An Australian study found that most people expressed strong interest in understanding doctors' financial incentives, and more than 80 percent said that they would have more confidence in their doctor's decisions if they were aware of potential competing interests.
In the debates surrounding the Affordable Care Act, everyone seems to agree that trust and choice are paramount. After all, illness is a time of extreme vulnerability. It takes enormous trust to confide in someone; then, to trust their recommendations, you need to be sure that this person has your best interests at heart. Transparency about compensation is a small, but critical step, towards establishing that trust.
Although there have been some efforts by hospitals to encourage transparency, the Association of American Medical Colleges estimates that less than 1 percent of all academic medical centers have an official policy on disclosing physicians' conflicts to patients.

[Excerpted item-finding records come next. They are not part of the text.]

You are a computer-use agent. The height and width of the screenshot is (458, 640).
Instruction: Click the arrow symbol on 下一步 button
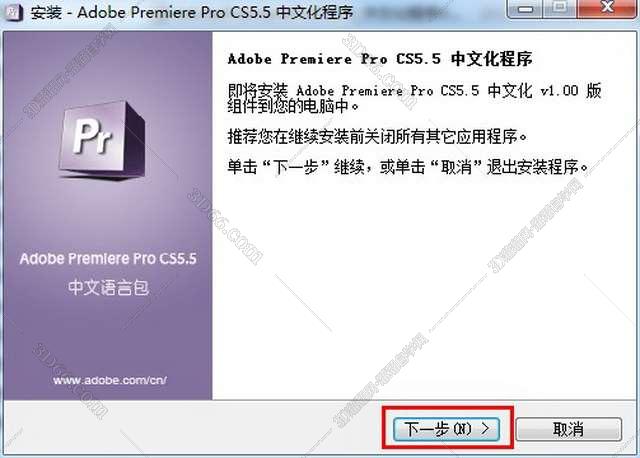pyautogui.click(x=485, y=429)
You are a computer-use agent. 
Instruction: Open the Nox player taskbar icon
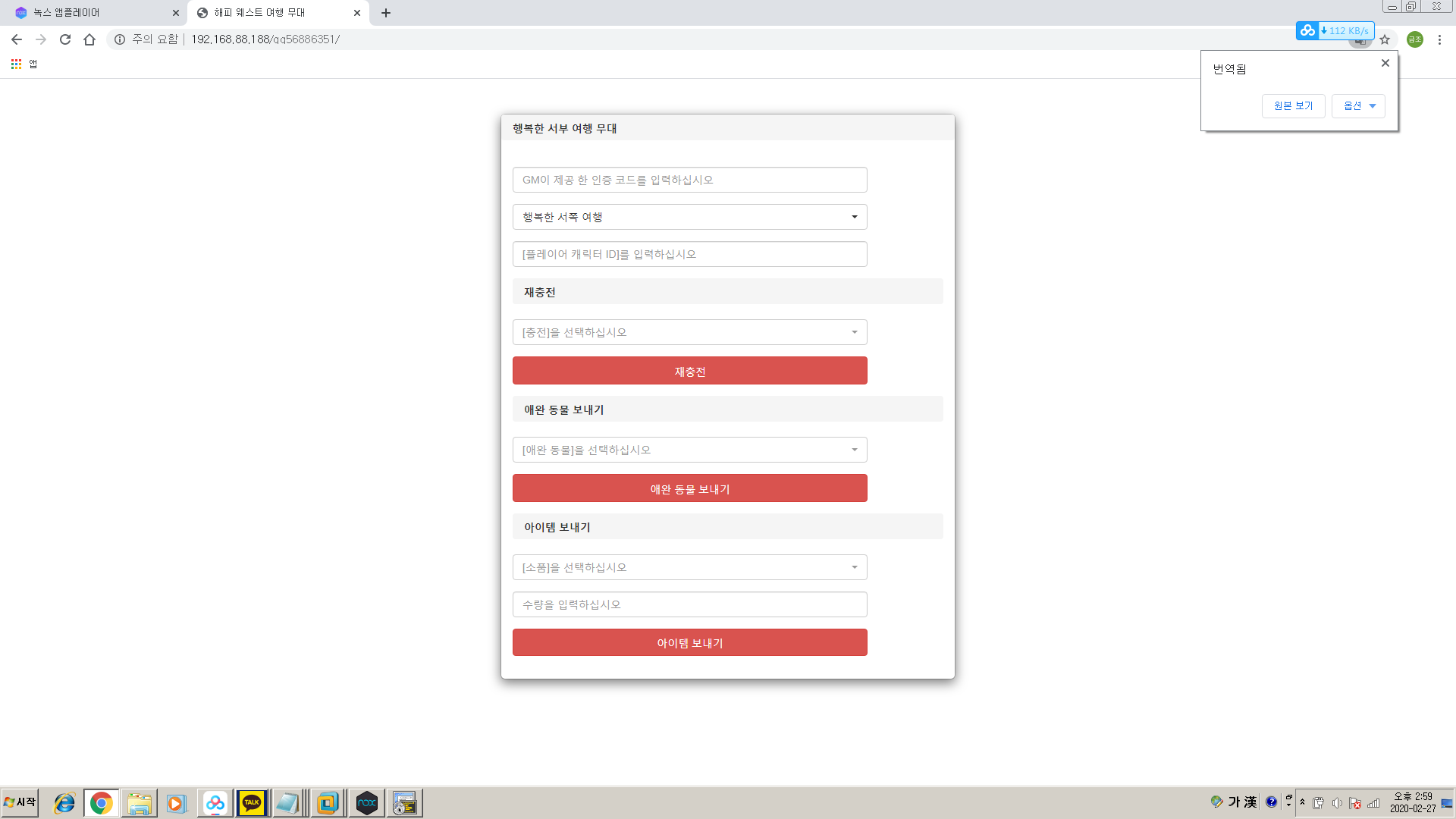click(x=367, y=803)

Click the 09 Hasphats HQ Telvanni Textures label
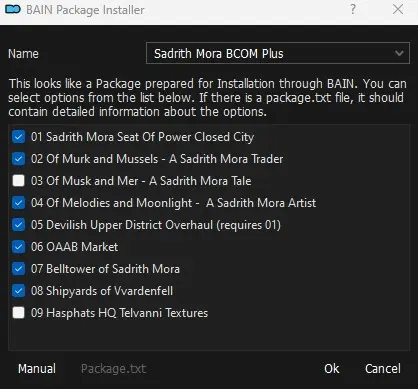(119, 313)
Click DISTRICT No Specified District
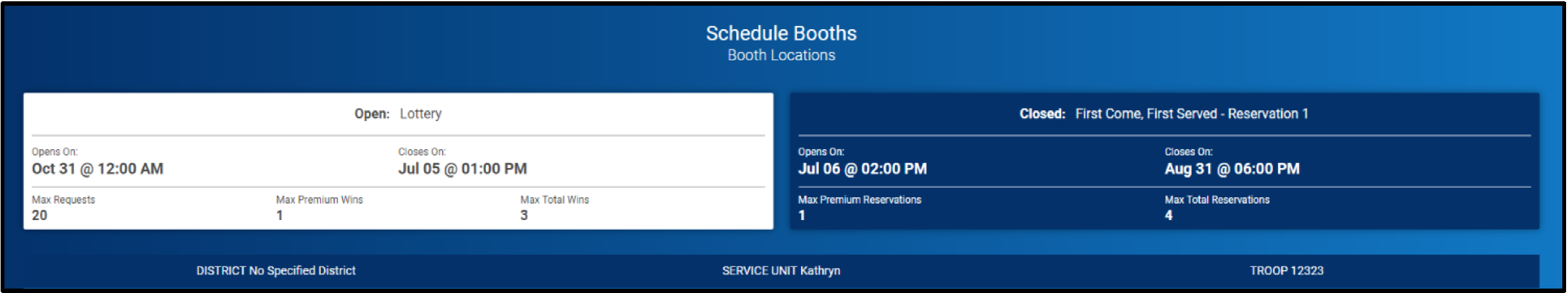The width and height of the screenshot is (1568, 293). pyautogui.click(x=276, y=271)
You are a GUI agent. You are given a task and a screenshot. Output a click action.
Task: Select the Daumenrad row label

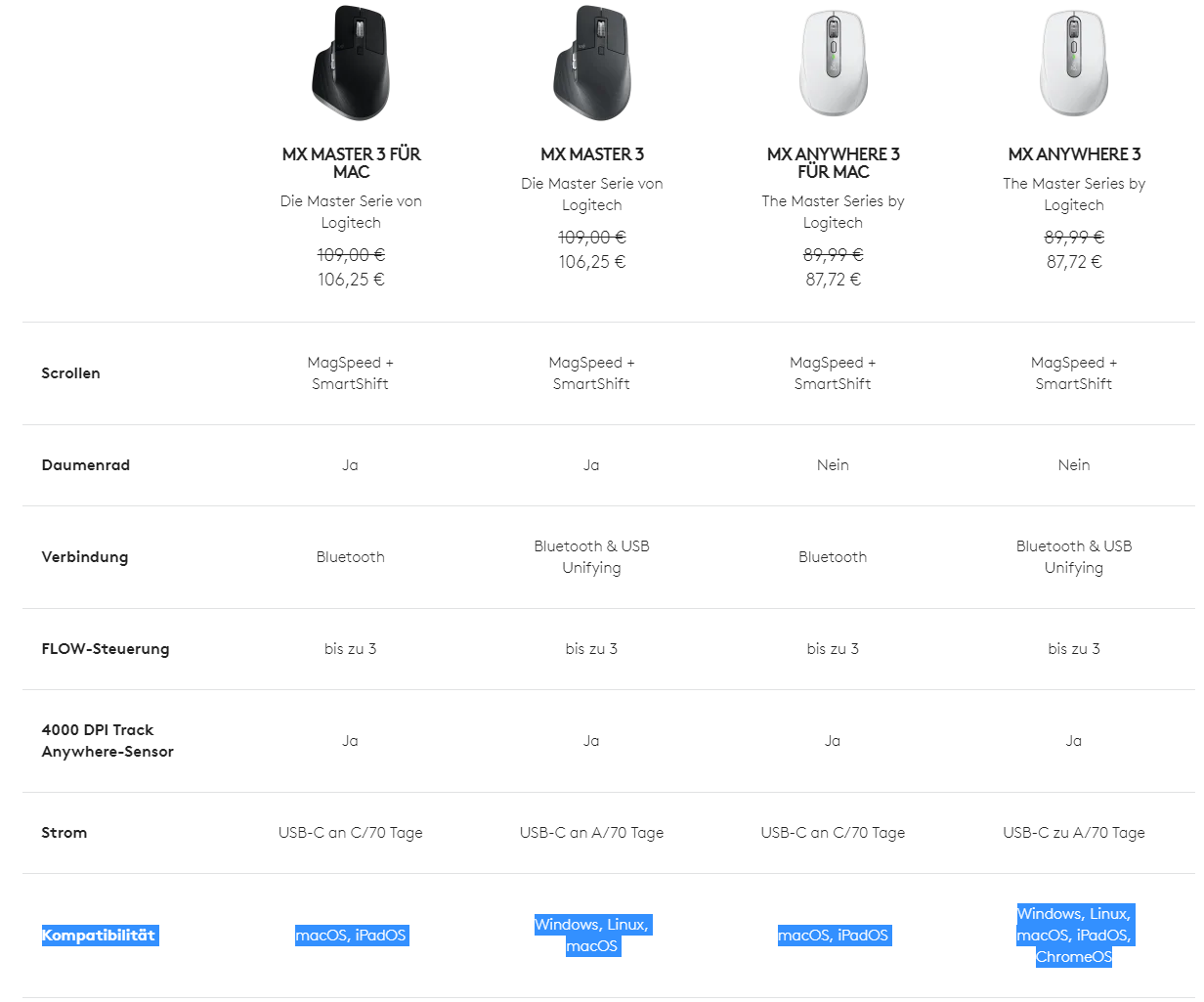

ProPublica maintains a Dollars for Docs database that consumers can consult. And the Affordable Care Act includes a provision that would publicize payments by drug company to doctors by late 2014. But neither of these addresses other potential conflicts, such as the payments doctors receive for particular procedures.
A few doctors, and I'm one of them, are beginning to post information about how we earn our money on a public website and to discuss the financial issues with our patients.

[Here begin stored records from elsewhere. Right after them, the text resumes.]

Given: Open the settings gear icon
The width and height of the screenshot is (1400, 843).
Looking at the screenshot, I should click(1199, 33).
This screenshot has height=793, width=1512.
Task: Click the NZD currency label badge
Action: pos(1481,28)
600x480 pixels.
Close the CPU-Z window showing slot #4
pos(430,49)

We voluntarily disclose potential conflicts and incentives, explain how we are paid, and describe our philosophy of practice regarding other issues, including preventive health, shared decision-making, and end-of-life choices. We believe this can help our patients understand who we are and how this may affect their care.
Other doctors have questioned whether this quest for transparency would undermine the doctor-patient relationship. Yet, research has shown that transparency leads to openness, improved relationships and increased trust. One study found that a single letter sent by regular mail that explained physician compensation enhanced patient loyalty; several have demonstrated that openness improved patient-physician communication and patient adherence to treatment recommendations.
There are other critics who say that patients won't know what to do with information on financial disclosures. This paternalistic view of medicine needs to become a relic of the past. It should be up to patients to decide what is relevant to them when choosing a doctor and whether to follow that doctor's recommendation.
To be sure, the business of health care is complex and evolving. Every doctor needs to decide for himself or herself how to explain financial compensation to patients, and how this ties into other important measures, including cost, access and quality.
Patients, too, need to ask their doctors—not just about what new guidelines mean, but what may be affecting their doctors' interpretation of them. Talks like those are difficult, but all the debate about changes to the health care system is incomplete without financial transparency for those who deliver medical care.
Dr. Wen is an attending physician and director of patient-centered care research in the Department of Emergency Medicine at George Washington University. She is the author of "When Doctors Don't Listen: How to Avoid Misdiagnoses and Unnecessary Care," and founder of Who's My Doctor, a project to encourage transparency in medicine.